***** Given records *****

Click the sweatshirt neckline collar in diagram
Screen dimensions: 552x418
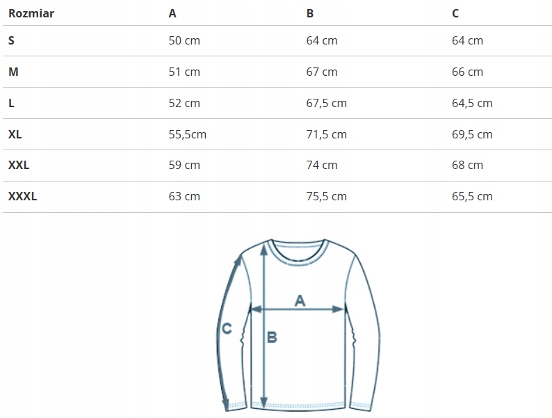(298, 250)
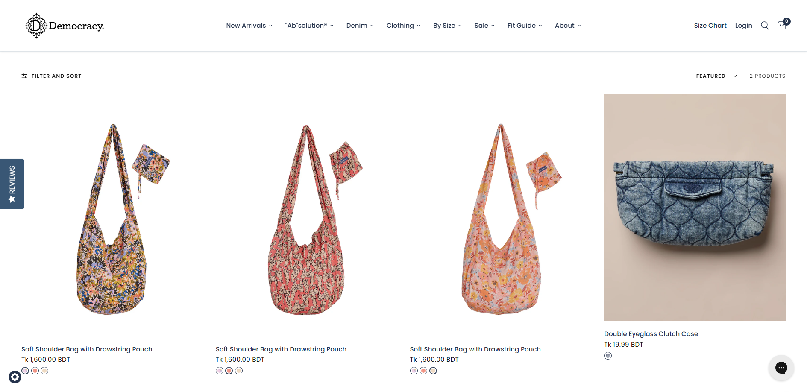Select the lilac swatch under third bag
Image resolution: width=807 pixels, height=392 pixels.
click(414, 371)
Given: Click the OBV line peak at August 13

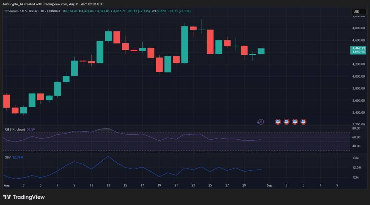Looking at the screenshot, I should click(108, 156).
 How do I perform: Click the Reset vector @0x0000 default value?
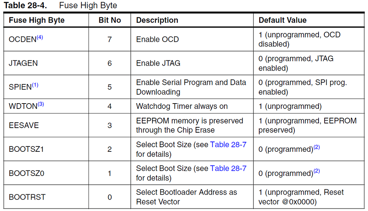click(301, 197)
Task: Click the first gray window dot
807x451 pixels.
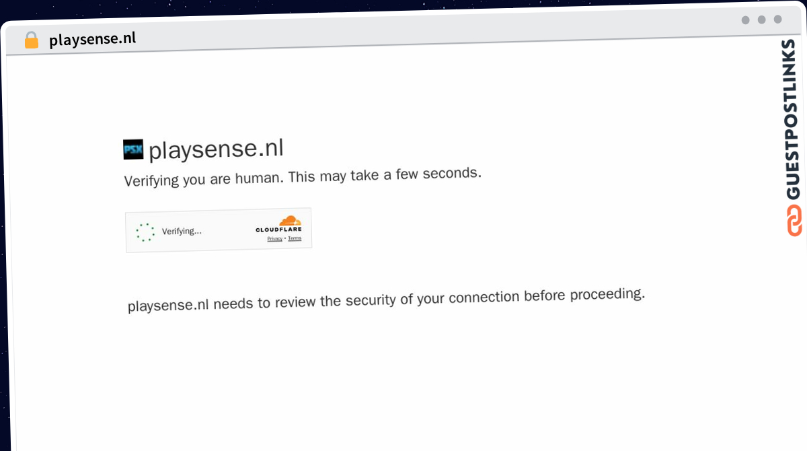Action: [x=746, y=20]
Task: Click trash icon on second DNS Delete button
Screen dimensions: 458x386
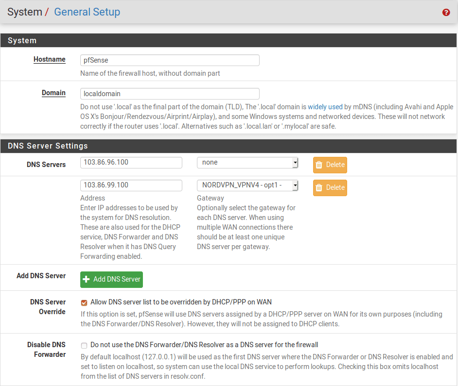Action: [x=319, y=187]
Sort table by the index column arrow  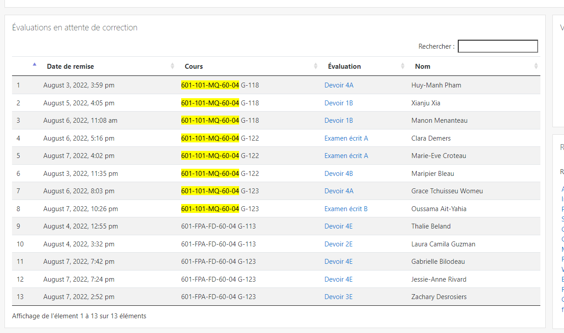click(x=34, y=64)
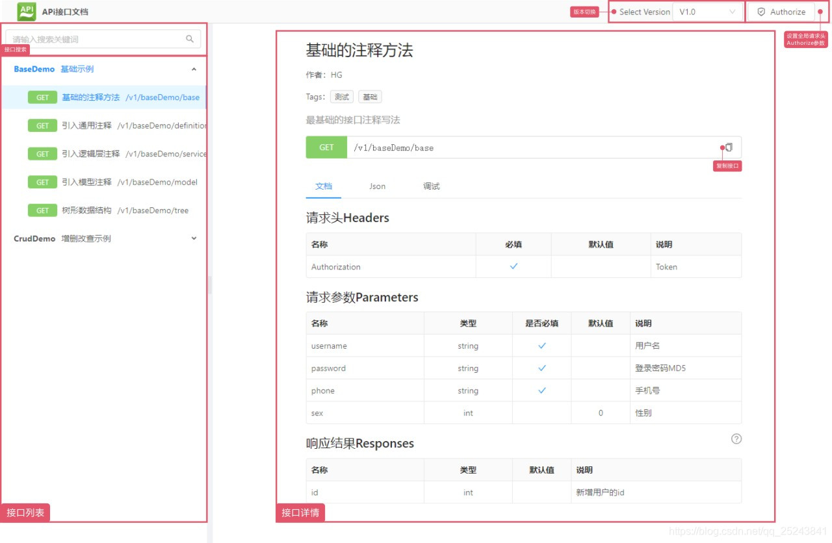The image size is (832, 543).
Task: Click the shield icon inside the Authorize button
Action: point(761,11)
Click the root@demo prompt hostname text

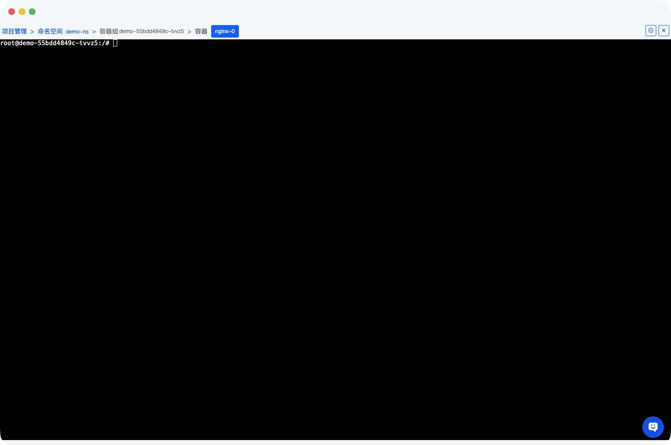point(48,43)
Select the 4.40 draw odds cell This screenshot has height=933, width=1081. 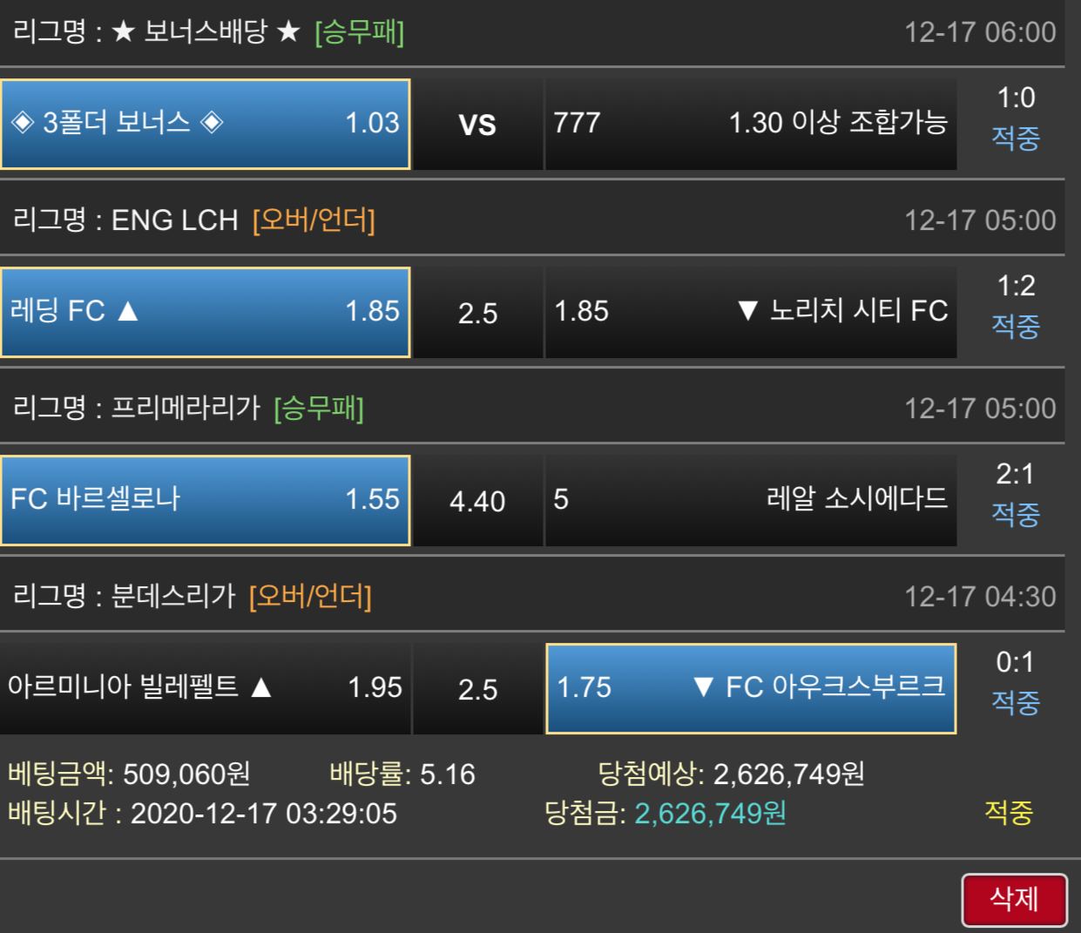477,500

*****

▶ [Aim of the exercise]: Pictures in the entries do not go into the copy. Print only the lines starting at the one containing "Given: Click the OBV line peak at August 13" and ending at the one containing "Task: Click trash", exactly as they appear.

▶ [Solution]:
Given: Click the OBV line peak at August 13

Looking at the screenshot, I should click(108, 156).
 How do I perform: Click the Reset vector @0x0000 default value?
click(301, 197)
Task: Click the first gray window dot
807x451 pixels.
Action: [x=746, y=20]
Task: Click trash icon on second DNS Delete button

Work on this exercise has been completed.